Greetings, Chuck Anderson.
In reply to Your message dated Tuesday, May 13, 2008, 08:39:14,
> Okay, I'm starting to make some sense of this with mb_string functions,
> although the output of some functions (like mb_detect_encoding saying a
> UTF-16LE string is ISO-8859-1 and mb_check_encoding determines it is
> UTF-16BE (if that is checked first), instead of UTF-16LE.
> mb_convert_encoding does a pretty good job (but does not leave off the
> BOM - byte order mark - ... the first two bytes).
These functions working in thought that you've supplied a raw string, not
encoded file.
So if it looks like UTF-encoded, you must strip BOM yourself first.

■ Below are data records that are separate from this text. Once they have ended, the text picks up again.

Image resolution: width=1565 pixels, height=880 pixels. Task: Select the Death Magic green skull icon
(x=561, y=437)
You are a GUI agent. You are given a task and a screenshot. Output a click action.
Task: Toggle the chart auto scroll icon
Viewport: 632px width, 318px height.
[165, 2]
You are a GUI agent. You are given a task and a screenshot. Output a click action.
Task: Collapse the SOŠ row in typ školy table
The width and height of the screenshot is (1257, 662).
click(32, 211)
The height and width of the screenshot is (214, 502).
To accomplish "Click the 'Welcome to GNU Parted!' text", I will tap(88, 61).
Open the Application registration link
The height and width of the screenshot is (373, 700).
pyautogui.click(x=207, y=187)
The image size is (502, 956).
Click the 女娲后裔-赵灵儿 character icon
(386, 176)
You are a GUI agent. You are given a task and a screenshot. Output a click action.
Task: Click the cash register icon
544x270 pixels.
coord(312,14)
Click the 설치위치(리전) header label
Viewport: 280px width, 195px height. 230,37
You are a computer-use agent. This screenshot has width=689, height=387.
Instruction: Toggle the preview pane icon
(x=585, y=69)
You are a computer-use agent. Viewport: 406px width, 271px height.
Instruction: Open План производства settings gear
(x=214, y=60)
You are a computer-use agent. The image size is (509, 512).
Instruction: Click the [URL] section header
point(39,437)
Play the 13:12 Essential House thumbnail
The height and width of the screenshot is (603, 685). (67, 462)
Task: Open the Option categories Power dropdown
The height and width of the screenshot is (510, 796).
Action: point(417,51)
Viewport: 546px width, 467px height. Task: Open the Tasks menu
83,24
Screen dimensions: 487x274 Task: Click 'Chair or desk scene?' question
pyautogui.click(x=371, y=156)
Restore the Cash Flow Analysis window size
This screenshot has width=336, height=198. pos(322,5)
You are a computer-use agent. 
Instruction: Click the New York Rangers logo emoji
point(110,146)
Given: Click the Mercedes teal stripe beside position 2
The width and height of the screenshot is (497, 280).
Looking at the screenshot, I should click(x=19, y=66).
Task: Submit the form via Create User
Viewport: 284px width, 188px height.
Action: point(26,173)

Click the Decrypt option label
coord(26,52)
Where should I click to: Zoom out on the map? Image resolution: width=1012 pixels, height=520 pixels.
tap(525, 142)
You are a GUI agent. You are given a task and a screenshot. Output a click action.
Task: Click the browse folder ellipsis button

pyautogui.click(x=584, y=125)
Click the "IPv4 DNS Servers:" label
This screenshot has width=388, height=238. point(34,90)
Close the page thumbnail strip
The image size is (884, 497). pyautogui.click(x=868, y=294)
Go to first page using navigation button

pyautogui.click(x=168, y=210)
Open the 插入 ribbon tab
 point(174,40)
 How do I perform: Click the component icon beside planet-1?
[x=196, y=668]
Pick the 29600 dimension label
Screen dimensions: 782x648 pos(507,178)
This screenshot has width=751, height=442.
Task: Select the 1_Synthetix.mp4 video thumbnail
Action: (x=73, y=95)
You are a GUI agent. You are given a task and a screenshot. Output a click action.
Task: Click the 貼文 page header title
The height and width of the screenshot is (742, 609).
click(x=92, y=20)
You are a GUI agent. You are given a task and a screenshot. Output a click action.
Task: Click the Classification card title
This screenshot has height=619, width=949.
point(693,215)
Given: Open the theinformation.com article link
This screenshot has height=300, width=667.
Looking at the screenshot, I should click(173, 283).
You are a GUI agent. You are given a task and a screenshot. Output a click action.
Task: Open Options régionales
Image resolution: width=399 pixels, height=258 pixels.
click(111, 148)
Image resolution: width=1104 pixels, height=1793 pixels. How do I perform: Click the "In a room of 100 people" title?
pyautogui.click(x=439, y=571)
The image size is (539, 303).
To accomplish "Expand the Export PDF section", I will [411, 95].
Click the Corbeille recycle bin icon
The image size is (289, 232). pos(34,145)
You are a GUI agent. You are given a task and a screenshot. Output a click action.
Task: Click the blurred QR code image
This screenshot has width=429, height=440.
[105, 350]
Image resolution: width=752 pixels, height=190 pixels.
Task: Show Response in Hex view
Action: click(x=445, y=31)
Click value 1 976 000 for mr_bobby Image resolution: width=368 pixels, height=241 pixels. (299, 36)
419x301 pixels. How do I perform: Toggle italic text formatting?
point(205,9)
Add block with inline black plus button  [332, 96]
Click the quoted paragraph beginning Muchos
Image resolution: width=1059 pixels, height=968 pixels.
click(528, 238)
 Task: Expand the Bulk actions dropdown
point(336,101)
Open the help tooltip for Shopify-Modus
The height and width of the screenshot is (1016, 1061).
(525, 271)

General hint: if you're working with files - it is much easier to detect
encoding, than when working with user-supplied data.
Check first 3 bytes (3 in case of possible UTF8 mark)
If it is (0xFE 0xFF ...) or (0xFF 0xFE ...) - the file is unicode UTF-16 or
binary file. Strip first two from string and use detect_encoding.
If it is (0xEF 0xBB 0xBF) - the file is in UTF-8 with good chance.
> I have only run quick tests this evening on all of this, but that is
> what I am seeing.
> It appears that iconv actually does the conversion best (skips over the
> BOM).
>> I could not find that function, so is it defined and is your error
>> handling ignoring undefined functions?
>>
> I posted a link to it in a followup. It was contributed by a
> contributor to the php.net discussions. Here is the link again:
> http://us.php.net/manual/en/function...code.php#49185
> This is not needed, however, if you have the mbstring extension (or
> iconv, which is included in Php5).
Actually, i'm using mb_string extension in much deeper way for my shell
scripts.
I just told PHP to encode all my output into OEM codepage (cp866 for me),
so I can use windows encoding in all my scripts and still see correct national
characters whenever it goes to STDOUT.
--
Sincerely Yours, AnrDaemon <anrdaemon@freemail.ru>